## [Collected data]
Start of Block

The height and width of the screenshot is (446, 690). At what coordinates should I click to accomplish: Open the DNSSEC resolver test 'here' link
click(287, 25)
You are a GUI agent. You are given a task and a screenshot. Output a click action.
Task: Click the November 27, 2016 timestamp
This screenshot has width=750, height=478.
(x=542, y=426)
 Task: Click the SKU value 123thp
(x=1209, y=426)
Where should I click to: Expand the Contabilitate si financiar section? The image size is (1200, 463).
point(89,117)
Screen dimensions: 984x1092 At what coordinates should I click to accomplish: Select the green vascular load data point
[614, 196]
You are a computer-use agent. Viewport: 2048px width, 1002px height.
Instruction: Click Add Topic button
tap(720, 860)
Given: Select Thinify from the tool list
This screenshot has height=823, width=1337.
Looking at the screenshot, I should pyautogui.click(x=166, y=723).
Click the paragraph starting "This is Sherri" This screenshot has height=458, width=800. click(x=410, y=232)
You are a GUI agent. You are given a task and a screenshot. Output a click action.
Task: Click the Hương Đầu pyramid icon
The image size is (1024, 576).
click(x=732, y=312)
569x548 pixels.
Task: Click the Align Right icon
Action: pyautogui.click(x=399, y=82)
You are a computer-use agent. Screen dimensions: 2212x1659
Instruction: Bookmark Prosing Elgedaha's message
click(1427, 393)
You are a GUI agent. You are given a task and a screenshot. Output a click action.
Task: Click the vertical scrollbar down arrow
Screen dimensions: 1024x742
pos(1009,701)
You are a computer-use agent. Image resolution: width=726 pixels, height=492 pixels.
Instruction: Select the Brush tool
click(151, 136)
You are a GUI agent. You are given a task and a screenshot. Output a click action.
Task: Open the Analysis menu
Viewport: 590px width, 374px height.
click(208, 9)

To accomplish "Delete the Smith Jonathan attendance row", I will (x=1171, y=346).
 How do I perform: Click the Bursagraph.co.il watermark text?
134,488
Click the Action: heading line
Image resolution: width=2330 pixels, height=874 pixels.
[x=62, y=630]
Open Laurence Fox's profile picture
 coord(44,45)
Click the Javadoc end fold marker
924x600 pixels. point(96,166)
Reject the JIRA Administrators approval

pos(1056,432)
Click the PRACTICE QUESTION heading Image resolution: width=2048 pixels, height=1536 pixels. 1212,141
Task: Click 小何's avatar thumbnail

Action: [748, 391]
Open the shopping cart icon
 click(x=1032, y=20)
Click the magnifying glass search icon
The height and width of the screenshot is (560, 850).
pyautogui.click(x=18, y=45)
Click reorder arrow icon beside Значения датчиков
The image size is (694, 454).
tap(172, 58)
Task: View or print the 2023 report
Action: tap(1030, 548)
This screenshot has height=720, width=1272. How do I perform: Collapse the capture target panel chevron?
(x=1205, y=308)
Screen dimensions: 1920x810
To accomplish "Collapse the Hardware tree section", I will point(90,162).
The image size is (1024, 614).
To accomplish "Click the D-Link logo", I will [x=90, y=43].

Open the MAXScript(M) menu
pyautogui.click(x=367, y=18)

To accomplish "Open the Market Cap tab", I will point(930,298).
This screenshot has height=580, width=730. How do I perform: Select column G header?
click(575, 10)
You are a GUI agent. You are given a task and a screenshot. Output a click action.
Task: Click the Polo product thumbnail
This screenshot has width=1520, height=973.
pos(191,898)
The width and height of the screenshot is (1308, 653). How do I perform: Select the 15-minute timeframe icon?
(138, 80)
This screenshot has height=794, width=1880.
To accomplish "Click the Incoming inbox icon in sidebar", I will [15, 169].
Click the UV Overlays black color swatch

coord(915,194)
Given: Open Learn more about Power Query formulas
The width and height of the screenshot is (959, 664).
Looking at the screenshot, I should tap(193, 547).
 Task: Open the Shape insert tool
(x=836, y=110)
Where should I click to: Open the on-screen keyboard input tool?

End of Block

## [Task brief]
If a line in the data above contains "heading", return that line.

## [Problem solution]
Click the Action: heading line
Click the PRACTICE QUESTION heading Image resolution: width=2048 pixels, height=1536 pixels. 1212,141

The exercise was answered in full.